NASILSINIZ, NASIL GİDİYOR HAYAT?

10. BÖLÜM İLE SİZLERLEYİM. BOL KEYİFLİ OKUMALARRR!❣️❣️

OY VE YORUMLARINIZI EKSİK ETMEYİNNN! SEVİLİYORSUNUZ❣️❣️

 

……

 

10.BÖLÜM

Hayatta iyi kiler vardır. Keşkeler vardır. Bazen çok mutlu olursun bazen de canını koparıp atmak istercesine acılı. Ama hepsi senin daha da sağlamlaşmanı, acılara karşı dirayetli olmanı sağlar.

 

Yıllarca yaşadıklarım bana birçok şey öğretti. Acımasızlığı, zorluğu, kardeşliği en önemlisi de hayatta kalmayı… Ama bir şeyi öğretmedi: Baba sevgisini. Çok görürdüm parklarda küçük çocuklarını sallayan babalar. İmrenirdim onlara.

 

Babam yaşıyordu ama ölü gibi yoktu hayatımda. Yurdun her telefonunun çalışında bir ümit babam aramıştır diye koşarak gittiğimi hatırlıyorum. Sonra da her defasında hayal kırıklığı yaşadığımı. İnsan yara aldıkça büyür, derler ya. Gerçekten doğruymuş. İnsan, yaralarıyla insan oluyormuş.

 

Her yara aslında ruhuma atılan temelmiş. Ruhumu sağlamlaştıran bir temel.

 

Her yeni darbede daha çok bağlanan bir temel.

 

 

“Cidden hepinizin aynı binada olduğuna inanamıyorum!” abim şaşırmakta haklıydı. Biz Açelya ile Özgür’de kalıyorduk. E Özgür de asker olunca her asker gibi o da lojmanda kalıyordu. Pek tabi biz de.

 

“Şans işte abi. Etrafımızdaki adamlar asker olunca biz de lojmanda kalıyoruz. “

 

“Etrafınızdaki o adamlardan kastın Özgür sanırım. “ ‘e yani’ der gibi baktım yüzüne.

 

“Hadi hadi söylenme söylenme. Sen de bugünlük bizde kal yarın iş başı zaten. Gidersin lojman istersin. Verirler diye düşünüyorum. Eğer vermezlerse sen de bizimle yaşarsın artık. “

 

“Sağ ol abicim evinizi bana açtığınız için. Lütfettin yani!”

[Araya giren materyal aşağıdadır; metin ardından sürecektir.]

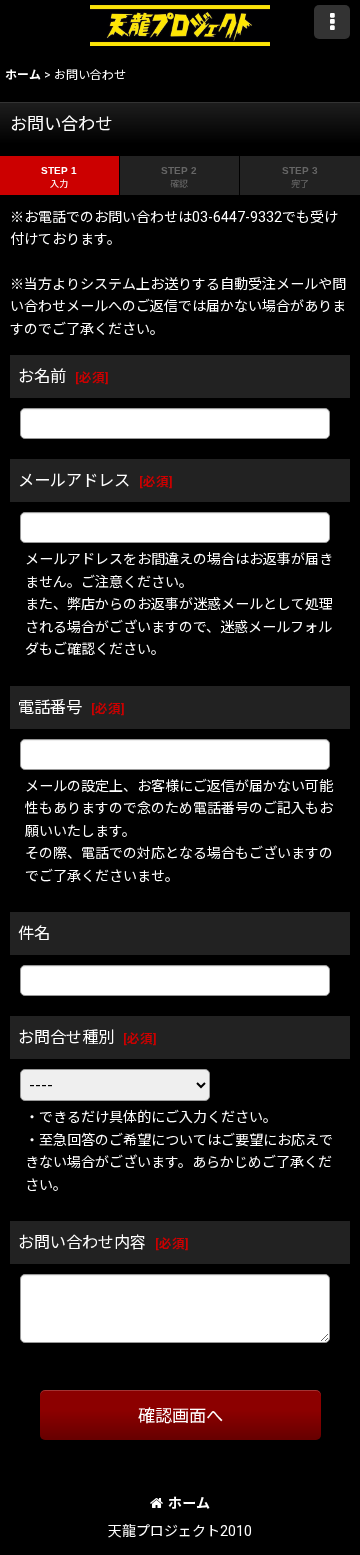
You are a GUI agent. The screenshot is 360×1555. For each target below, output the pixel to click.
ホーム (189, 1503)
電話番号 (50, 707)
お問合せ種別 (66, 1037)
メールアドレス (74, 480)
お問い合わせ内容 (82, 1242)
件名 (34, 933)
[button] (332, 22)
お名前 (42, 376)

“Ne bekliyorsun abi anlamadım ben. Benim evim yok, tek evim Özgür ve Açelya’nın yanı biliyorsun. Hep birlikte güzel güzel yaşıyoruz. Gerçi bazen Özgür bizden bıkıyor da olsun. “ kahkaha atmıştı evet yüzüme baka baka kahkaha atmıştı.

 

Yalnız Delfin abinin de maşallahı var. O nasıl gülmektir eridik burada,dedi sağdaki melek.

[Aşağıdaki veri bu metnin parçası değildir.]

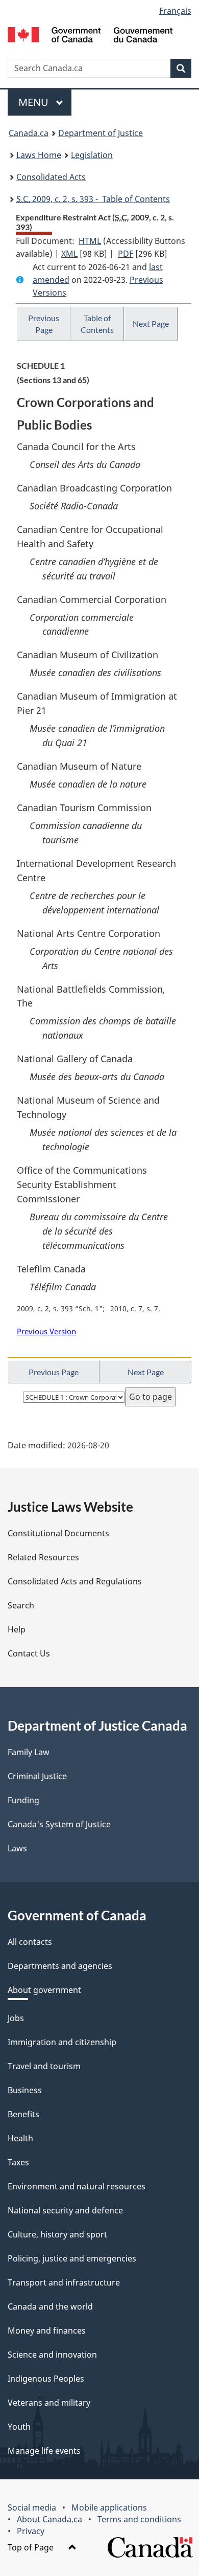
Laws (17, 1848)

Yoo hiçte erimedim ben. Bizim abimizin çirkin olma lüksü olamazdı zaten, diyerek kendini övmeyi de ihmal etmedi soldaki melek.

Aynen, ondan büyük olan da biziz zaten. Adamla aramda altı yaş var.

 

“Ne gülüyorsun abi yalan mı? Yüzümüze baka baka bıktığını belli ediyor!” sitemle söylediğim şeye abim gayet rahatça bir tepki verdi.

 

“Delfin siz iki deli Özgür’e kim bilir neler yapıyorsunuzdur?” afedersiniz ama mala bakar gibi baktım.

 

“Pardon? Abi adam kadın yüzü görmüyor farkındaysan. Eve gelip bizim gibi iki meleğe şükredeceğine kaçıyor. “

 

“Çok mütevazısınız hanımefendi. “ saçımı kulağımın arkasına attım.

“Öyleyimdir. “ kafasını iki yana salladı.

 

“O silah arkadaşlarına alıştığı için gidiyordur Delfin. Üstünüze alınmayın. Hem ben gördüm size ne kadar değer verdiğini. Senin için mesleğinden olup hapis bile yatmayı göze alacak kadar hem de. “ dedikleriyle gözlerim yeniden dolmuştu.

 

Daha neler yaptı bir bilsen abi demek istedim ama dilim varmadı.

 

“Biliyorum. “ dedim onun yerine “Ben de onun için her şeyi yaparım. Yeter ki ona bir şey olmasın ve mutlu olsun hep. “ samimiyetle gülümsedi.

 

“E hadi o zaman! Gidelim de aç, evinizin kapılarını bana!” Ellerimi birbirine çarptım. “O zaman ileri marş Yüzbaşım!” Sabır çekercesine güldü.

 

“Marş bakalım marş!”

 

Biz otomobilli olduğumuz için erkenden varmıştık. Diğerlerinin gelmesine de muhtemelen on beş yirmi dakika vardı. O yüzden hiç arabada bekleyip donamazdık.

 

“En üst kat mı cidden?”

“Evet.” Bir sorun mu var dercesine çıktı sesim.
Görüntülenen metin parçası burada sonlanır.